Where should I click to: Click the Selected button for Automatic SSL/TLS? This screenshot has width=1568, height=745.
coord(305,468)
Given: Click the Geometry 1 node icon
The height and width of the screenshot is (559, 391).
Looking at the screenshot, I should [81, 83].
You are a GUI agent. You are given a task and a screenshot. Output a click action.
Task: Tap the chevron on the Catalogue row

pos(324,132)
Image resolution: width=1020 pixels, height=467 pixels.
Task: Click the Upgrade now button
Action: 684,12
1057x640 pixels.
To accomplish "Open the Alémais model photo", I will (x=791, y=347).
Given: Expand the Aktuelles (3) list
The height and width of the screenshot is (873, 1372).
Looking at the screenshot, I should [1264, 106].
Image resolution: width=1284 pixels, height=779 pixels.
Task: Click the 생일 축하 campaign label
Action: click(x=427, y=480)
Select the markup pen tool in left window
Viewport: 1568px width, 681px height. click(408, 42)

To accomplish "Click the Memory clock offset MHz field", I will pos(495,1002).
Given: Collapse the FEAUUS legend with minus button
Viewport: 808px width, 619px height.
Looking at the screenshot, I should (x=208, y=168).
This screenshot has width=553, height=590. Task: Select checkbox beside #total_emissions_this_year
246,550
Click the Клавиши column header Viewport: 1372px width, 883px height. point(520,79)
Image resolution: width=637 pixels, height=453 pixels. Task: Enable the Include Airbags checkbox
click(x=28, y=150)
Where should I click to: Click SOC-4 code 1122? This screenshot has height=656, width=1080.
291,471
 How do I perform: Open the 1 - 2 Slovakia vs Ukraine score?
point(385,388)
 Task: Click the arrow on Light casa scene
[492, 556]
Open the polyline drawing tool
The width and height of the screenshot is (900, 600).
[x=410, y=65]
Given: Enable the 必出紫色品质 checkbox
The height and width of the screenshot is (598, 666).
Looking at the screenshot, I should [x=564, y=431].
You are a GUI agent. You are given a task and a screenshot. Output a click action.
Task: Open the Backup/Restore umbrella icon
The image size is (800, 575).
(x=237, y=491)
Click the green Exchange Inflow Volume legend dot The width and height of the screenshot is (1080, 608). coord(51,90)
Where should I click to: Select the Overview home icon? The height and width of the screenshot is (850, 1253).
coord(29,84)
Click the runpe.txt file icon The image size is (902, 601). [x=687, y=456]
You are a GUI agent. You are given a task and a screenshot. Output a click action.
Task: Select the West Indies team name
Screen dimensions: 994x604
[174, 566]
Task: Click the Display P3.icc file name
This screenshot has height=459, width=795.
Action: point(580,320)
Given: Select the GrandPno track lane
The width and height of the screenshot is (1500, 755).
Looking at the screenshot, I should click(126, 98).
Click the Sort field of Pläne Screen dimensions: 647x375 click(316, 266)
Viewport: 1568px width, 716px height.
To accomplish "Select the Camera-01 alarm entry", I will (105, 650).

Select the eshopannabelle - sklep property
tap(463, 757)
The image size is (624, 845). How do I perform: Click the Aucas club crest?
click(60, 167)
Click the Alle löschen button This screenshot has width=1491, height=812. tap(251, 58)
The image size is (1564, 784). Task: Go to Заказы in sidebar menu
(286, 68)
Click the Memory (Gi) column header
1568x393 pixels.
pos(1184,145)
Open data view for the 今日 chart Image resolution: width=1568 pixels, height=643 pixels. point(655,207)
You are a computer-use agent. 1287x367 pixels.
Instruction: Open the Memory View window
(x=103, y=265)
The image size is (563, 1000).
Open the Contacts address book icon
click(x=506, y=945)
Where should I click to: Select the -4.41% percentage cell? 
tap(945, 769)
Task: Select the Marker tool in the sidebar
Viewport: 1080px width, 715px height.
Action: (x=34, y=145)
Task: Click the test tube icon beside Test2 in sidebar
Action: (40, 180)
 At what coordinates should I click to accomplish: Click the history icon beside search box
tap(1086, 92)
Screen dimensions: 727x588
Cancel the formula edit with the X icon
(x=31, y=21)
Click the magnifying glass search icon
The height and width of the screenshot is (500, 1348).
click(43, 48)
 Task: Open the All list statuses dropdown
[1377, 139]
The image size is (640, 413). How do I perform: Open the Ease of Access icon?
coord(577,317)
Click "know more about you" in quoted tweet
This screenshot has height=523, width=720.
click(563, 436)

_____

### WHAT YOU HAVE TO DO
Reproduce the records above word for word.

### RESPONSE AREA
Where should I click to: Click the Selected button for Automatic SSL/TLS? This screenshot has width=1568, height=745.
coord(305,468)
Given: Click the Geometry 1 node icon
The height and width of the screenshot is (559, 391).
Looking at the screenshot, I should [81, 83].
You are a GUI agent. You are given a task and a screenshot. Output a click action.
Task: Tap the chevron on the Catalogue row

pos(324,132)
Image resolution: width=1020 pixels, height=467 pixels.
Task: Click the Upgrade now button
Action: 684,12
1057x640 pixels.
To accomplish "Open the Alémais model photo", I will (x=791, y=347).
Given: Expand the Aktuelles (3) list
The height and width of the screenshot is (873, 1372).
Looking at the screenshot, I should [1264, 106].
Image resolution: width=1284 pixels, height=779 pixels.
Task: Click the 생일 축하 campaign label
Action: click(x=427, y=480)
Select the markup pen tool in left window
Viewport: 1568px width, 681px height. click(408, 42)

To accomplish "Click the Memory clock offset MHz field", I will pos(495,1002).
Given: Collapse the FEAUUS legend with minus button
Viewport: 808px width, 619px height.
Looking at the screenshot, I should (x=208, y=168).
This screenshot has width=553, height=590. Task: Select checkbox beside #total_emissions_this_year
246,550
Click the Клавиши column header Viewport: 1372px width, 883px height. point(520,79)
Image resolution: width=637 pixels, height=453 pixels. Task: Enable the Include Airbags checkbox
click(x=28, y=150)
Where should I click to: Click SOC-4 code 1122? This screenshot has height=656, width=1080.
291,471
 How do I perform: Open the 1 - 2 Slovakia vs Ukraine score?
point(385,388)
 Task: Click the arrow on Light casa scene
[492, 556]
Open the polyline drawing tool
The width and height of the screenshot is (900, 600).
[x=410, y=65]
Given: Enable the 必出紫色品质 checkbox
The height and width of the screenshot is (598, 666).
Looking at the screenshot, I should [x=564, y=431].
You are a GUI agent. You are given a task and a screenshot. Output a click action.
Task: Open the Backup/Restore umbrella icon
The image size is (800, 575).
(x=237, y=491)
Click the green Exchange Inflow Volume legend dot The width and height of the screenshot is (1080, 608). coord(51,90)
Where should I click to: Select the Overview home icon? The height and width of the screenshot is (850, 1253).
coord(29,84)
Click the runpe.txt file icon The image size is (902, 601). [x=687, y=456]
You are a GUI agent. You are given a task and a screenshot. Output a click action.
Task: Select the West Indies team name
Screen dimensions: 994x604
[174, 566]
Task: Click the Display P3.icc file name
This screenshot has height=459, width=795.
Action: point(580,320)
Given: Select the GrandPno track lane
The width and height of the screenshot is (1500, 755).
Looking at the screenshot, I should click(126, 98).
Click the Sort field of Pläne Screen dimensions: 647x375 click(316, 266)
Viewport: 1568px width, 716px height.
To accomplish "Select the Camera-01 alarm entry", I will (105, 650).

Select the eshopannabelle - sklep property
tap(463, 757)
The image size is (624, 845). How do I perform: Click the Aucas club crest?
click(60, 167)
Click the Alle löschen button This screenshot has width=1491, height=812. tap(251, 58)
The image size is (1564, 784). Task: Go to Заказы in sidebar menu
(286, 68)
Click the Memory (Gi) column header
1568x393 pixels.
pos(1184,145)
Open data view for the 今日 chart Image resolution: width=1568 pixels, height=643 pixels. point(655,207)
You are a computer-use agent. 1287x367 pixels.
Instruction: Open the Memory View window
(x=103, y=265)
The image size is (563, 1000).
Open the Contacts address book icon
click(x=506, y=945)
Where should I click to: Select the -4.41% percentage cell? 
tap(945, 769)
Task: Select the Marker tool in the sidebar
Viewport: 1080px width, 715px height.
Action: (x=34, y=145)
Task: Click the test tube icon beside Test2 in sidebar
Action: (40, 180)
 At what coordinates should I click to accomplish: Click the history icon beside search box
tap(1086, 92)
Screen dimensions: 727x588
Cancel the formula edit with the X icon
(x=31, y=21)
Click the magnifying glass search icon
The height and width of the screenshot is (500, 1348).
click(43, 48)
 Task: Open the All list statuses dropdown
[1377, 139]
The image size is (640, 413). How do I perform: Open the Ease of Access icon?
coord(577,317)
Click "know more about you" in quoted tweet
This screenshot has height=523, width=720.
click(563, 436)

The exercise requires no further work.